> _Ausgewählter Abschnitt_:
Das Gericht hat Urkundsbeweis erhoben. Hinsichtlich des Inhaltes und des Ergebnisses der Beweisaufnahme wird auf das Sitzungsprotokoll der mündlichen Verhandlung vom 10.07.2020 (dort S.2 = Bl.89 d.A.) verwiesen.

Entscheidungsgründe

Die zulässige Klage ist nicht begründet.

Der Kläger hat gegen die Beklagten keinen Anspruch auf Zahlung von 115.000,00 EUR nebst Zinsen aus dem Schuldanerkenntnis vom 22.02.2018, da es an einem Rechtsgrund für diese Verpflichtungserklärung fehlt.

> _Daten_:
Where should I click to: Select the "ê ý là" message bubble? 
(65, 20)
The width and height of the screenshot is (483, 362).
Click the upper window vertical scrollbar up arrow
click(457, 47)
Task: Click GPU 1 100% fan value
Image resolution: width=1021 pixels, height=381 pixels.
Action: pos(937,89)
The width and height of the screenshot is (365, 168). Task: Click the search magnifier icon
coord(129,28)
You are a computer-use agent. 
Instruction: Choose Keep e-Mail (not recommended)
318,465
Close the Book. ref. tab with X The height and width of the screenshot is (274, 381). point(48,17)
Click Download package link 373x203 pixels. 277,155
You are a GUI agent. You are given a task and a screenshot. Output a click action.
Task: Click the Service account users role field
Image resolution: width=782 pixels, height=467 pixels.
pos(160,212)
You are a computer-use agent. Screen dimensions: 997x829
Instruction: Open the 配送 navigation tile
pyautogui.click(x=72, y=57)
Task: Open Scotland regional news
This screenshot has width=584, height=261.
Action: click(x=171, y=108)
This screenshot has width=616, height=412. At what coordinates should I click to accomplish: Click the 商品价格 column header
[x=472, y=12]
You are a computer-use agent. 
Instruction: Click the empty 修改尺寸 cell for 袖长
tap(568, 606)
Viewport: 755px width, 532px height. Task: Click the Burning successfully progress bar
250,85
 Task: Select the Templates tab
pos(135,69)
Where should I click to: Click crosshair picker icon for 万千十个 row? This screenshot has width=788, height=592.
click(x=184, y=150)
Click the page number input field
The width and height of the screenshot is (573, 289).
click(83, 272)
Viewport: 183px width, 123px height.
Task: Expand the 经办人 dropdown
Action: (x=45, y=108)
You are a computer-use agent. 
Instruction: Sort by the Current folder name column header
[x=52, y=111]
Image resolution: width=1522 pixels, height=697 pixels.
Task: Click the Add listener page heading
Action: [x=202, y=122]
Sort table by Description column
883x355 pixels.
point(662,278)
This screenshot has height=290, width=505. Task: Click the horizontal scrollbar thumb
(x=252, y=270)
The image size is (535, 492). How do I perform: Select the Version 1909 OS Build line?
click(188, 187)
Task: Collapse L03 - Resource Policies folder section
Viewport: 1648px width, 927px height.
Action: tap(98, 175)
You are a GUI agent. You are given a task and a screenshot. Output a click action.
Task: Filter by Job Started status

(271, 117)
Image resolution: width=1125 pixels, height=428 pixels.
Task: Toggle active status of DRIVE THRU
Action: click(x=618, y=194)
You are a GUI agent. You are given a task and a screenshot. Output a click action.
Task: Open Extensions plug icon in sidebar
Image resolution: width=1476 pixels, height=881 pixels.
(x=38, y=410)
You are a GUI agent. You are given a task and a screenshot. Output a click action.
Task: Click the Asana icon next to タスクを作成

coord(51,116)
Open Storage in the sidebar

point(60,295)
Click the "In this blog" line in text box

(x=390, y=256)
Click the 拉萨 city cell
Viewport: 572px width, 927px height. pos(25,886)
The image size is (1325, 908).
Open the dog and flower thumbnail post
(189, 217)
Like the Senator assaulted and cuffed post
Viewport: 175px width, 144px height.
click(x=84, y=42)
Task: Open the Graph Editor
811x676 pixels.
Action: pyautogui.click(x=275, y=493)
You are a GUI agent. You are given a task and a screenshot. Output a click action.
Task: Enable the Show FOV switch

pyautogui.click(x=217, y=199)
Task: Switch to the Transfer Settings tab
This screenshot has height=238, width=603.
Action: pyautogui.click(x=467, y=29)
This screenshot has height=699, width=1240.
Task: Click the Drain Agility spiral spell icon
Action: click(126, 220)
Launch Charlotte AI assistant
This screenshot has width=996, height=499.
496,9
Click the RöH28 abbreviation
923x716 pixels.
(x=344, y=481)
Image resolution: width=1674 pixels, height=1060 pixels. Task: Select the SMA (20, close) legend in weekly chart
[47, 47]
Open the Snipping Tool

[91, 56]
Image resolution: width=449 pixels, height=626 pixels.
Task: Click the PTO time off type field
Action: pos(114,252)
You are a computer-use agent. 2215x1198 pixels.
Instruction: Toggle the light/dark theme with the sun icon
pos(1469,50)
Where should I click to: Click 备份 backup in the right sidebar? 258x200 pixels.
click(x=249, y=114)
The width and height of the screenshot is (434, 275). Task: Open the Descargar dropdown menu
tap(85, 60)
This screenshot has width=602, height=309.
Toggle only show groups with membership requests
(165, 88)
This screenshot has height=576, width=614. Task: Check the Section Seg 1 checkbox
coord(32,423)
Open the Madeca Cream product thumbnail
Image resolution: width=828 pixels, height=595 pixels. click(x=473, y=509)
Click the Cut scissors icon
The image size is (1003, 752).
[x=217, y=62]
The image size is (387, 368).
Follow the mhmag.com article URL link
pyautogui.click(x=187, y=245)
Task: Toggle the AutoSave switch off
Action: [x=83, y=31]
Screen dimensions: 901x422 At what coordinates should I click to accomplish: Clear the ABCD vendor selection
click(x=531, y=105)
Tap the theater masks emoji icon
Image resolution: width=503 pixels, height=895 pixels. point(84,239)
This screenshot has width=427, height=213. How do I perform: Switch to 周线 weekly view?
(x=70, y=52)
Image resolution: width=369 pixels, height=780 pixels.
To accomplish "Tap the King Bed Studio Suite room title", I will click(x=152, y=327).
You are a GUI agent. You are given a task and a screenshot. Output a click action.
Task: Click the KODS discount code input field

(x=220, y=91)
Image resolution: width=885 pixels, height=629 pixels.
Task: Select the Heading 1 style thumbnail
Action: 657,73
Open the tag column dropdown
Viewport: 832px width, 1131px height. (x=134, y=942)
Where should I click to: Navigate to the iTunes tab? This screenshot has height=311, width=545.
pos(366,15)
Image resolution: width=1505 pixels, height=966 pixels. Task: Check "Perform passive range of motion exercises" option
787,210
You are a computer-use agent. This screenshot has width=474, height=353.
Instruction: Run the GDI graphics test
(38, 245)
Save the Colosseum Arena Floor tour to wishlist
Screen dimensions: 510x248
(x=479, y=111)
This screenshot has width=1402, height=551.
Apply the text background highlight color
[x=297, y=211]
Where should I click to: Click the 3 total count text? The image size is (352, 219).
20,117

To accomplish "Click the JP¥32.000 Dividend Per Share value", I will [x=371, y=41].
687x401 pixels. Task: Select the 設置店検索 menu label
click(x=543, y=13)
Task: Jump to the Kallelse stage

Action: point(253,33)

> _Aufgabenstellung_:
Beantworte anhand des ausgewählten Abschnitts:
(a) Auf welches Dokument wird für Inhalt und Ergebnis der Beweisaufnahme verwiesen?
(b) Welchen Betrag verlangt der Kläger von den Beklagten?
(c) Warum hat der Kläger keinen Anspruch aus dem Schuldanerkenntnis?

> _Lösung_:
(a) Auf das Sitzungsprotokoll der mündlichen Verhandlung vom 10.07.2020 (dort S.2 = Bl.89 d.A.).
(b) 115.000,00 EUR nebst Zinsen.
(c) Weil es an einem Rechtsgrund für diese Verpflichtungserklärung fehlt.